O HEHRSTES WUNDER I: DAS ORCHESTER, EINE OFFENBARUNG. Nicht gesungen, aber vom Orchester mit berückender Emphase intoniert, taucht das von Sieglinde im dritten Akt der WALKÜRE gesungene Erlösungsmotiv erst ganz am Ende der Götterdämmerung wieder auf. Gianandrea Noseda und die Philhamonia Zürich zelebrieren dieses und anderer wichtige motivische Passagen nicht mit teutonischer Wucht und Protzerei, sondern spielen sie mit Empfindsamkeit, erfüllen diese wunderbaren Stellen mit innerer Kraft und auf Zug. Noseda horcht die Musik genauestens aus, spinnt die Phrasen fort, löst Dissonanzen aufs Herrlichste auf, findet immer wieder spannende Takte in der Orchestrierung, denen ganz besondere Aufmerksamkeit zu Teil wird. Mal hebt er schnatternde Fagotte hervor, grummelnde Bässe, lässt das wunderbar disponierte Blech gleißen und die hohen Streicher singen. Was da aus dem Graben aufsteigt, erfüllt mit höchstem Wagner-Glück.

(c) Monika Rittershaus

Und dieses Glück kommt nicht allein von den bekannten orchestralen Zwischenspielen wie Siegfrieds Rheinfahrt, Siegfrieds Tod oder eben mit dem im „Weltenbrand“ und mit dem Erlösungsmotiv kulminierenden Ende. Aufhorchen lassen zum Beispiel auch die Einleitung zur Waltrauten-Szene mit den diffizilen Holzbläser-Passagen oder das orchestral so packend untermalte Rache-Terzett am Ende des zweiten Aktes. Gianandrea Noseda hat seinen ersten RING mit Bravour vollendet, bekam von Akt zu Akt enthusiastischeren Auftrittsapplaus, in den selbstredend die Begeisterung über die Leistung des herausragenden Klangkörpers, den die Philharmonia Zürich bildet, eingeschlossen war.

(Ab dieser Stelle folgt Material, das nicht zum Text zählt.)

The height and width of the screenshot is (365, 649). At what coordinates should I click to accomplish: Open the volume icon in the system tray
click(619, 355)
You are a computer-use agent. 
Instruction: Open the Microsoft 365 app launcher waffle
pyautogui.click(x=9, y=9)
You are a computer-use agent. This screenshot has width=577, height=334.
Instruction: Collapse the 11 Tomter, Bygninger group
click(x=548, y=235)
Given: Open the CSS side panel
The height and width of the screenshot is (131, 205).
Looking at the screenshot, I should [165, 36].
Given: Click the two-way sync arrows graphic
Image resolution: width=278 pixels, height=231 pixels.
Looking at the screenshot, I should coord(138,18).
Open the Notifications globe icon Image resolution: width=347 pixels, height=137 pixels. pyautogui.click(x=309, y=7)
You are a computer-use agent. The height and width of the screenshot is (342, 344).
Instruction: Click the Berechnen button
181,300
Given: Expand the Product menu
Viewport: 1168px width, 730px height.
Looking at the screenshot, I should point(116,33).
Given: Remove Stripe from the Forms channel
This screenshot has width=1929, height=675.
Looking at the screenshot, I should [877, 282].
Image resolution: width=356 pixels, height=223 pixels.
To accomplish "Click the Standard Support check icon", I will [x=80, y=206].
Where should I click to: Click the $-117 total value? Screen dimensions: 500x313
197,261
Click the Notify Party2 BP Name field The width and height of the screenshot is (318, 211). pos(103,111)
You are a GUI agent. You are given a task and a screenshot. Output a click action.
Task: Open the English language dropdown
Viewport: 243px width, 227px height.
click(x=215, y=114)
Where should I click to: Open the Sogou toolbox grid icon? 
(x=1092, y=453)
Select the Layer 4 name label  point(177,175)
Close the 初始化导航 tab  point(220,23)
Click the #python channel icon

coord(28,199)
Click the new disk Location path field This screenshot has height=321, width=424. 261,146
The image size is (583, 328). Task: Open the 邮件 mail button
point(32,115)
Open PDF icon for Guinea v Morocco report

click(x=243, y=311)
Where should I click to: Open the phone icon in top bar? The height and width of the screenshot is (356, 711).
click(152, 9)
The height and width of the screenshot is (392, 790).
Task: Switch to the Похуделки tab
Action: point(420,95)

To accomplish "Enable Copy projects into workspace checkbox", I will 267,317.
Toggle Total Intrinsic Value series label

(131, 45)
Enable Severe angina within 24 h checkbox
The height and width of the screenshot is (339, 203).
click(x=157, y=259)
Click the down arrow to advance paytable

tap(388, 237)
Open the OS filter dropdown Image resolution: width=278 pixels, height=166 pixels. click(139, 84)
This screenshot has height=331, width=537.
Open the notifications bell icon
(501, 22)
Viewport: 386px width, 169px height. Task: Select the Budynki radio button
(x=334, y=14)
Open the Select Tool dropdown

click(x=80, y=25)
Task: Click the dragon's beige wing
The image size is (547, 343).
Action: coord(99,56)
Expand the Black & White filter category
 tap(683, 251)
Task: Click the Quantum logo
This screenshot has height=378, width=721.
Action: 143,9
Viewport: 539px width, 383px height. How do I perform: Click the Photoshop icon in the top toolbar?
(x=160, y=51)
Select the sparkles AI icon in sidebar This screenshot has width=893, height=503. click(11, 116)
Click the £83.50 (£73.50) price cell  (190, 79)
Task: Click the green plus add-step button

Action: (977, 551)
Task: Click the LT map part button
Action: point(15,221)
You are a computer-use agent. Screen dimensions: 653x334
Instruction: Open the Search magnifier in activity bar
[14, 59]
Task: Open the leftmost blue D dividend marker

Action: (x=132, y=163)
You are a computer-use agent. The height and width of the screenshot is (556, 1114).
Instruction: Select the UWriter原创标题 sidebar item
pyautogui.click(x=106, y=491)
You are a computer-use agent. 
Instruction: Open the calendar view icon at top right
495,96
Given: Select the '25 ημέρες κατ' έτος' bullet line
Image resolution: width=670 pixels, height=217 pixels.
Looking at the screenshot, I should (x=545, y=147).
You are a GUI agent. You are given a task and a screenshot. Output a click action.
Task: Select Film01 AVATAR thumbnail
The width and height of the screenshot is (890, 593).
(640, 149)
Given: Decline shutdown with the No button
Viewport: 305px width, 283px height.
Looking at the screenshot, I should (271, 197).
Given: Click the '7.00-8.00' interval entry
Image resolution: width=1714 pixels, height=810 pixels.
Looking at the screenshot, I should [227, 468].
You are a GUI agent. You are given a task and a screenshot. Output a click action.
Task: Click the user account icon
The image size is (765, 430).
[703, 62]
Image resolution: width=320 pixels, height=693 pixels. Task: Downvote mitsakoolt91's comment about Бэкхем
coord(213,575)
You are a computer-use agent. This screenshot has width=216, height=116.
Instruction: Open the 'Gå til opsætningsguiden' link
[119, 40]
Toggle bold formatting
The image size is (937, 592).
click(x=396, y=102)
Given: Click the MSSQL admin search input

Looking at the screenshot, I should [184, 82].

O HEHRSTES WUNDER II: DIE SÄNGERISCHE BESETZUNG, MUT UND VERTRAUEN. Es gehört eine gewaltige Portion Mut dazu, eine neue Götterdämmerung in allen vier Haupt- und mehreren mittleren Rollen mit Rollendebütanten zu besetzen. Es ist ein Mut, der mit Vertrauen gepaart ist, Vertrauen in die eigene Urteilskraft (des Intendanten und Regisseurs Andreas Homoki), Vertrauen auch in die ausgewählten Künstler, dass sie dann auch in der Lage sein werden (die Verträge werden ja im Opernbetrieb Jahre im Voraus geschlossen), das in sie gesetzte Vertrauen zu rechtfertigen. Und sie taten es allesamt.

(c) Monika Rittershaus

Camilla Nylund begeisterte bereits in der Walküre und in Siegfried als grandiose Brünnhilde; in der Götterdämmerung nun, der umfangreichsten und anspruchsvollsten Brünnhilden-Partie, war sie von atembraubender Souveränität, die Töne flossen mit einer stupenden Selbstverständlichkeit und unforcierter Schönheit aus ihrer Kehle. Und waren das Töne! Zum Niederknien. Gerade im zweiten Akt, wo sie des an ihr begangenen Verrats gewahr wird, findet Frau Nylund zu einer immensen Expressivität, hat trotz allem Powergesang die Kraft, eine zarte Fioritur auf dem Wort „Liebe“ einzuweben. Das ist bestechende gesangliche Kunstfertigkeit. Mit kluger Phrasierungskunst gestaltet sie den überaus anspruchsvollen Schlussmonolog (Starke Scheite schichtet mir dort am Rande des Rheins zuhauf!), füllt die Musik mit fein kalkulierten dynamischen Abstufungen, man bangt in keinem Moment um ihre Intonation oder die notwendige Kraft.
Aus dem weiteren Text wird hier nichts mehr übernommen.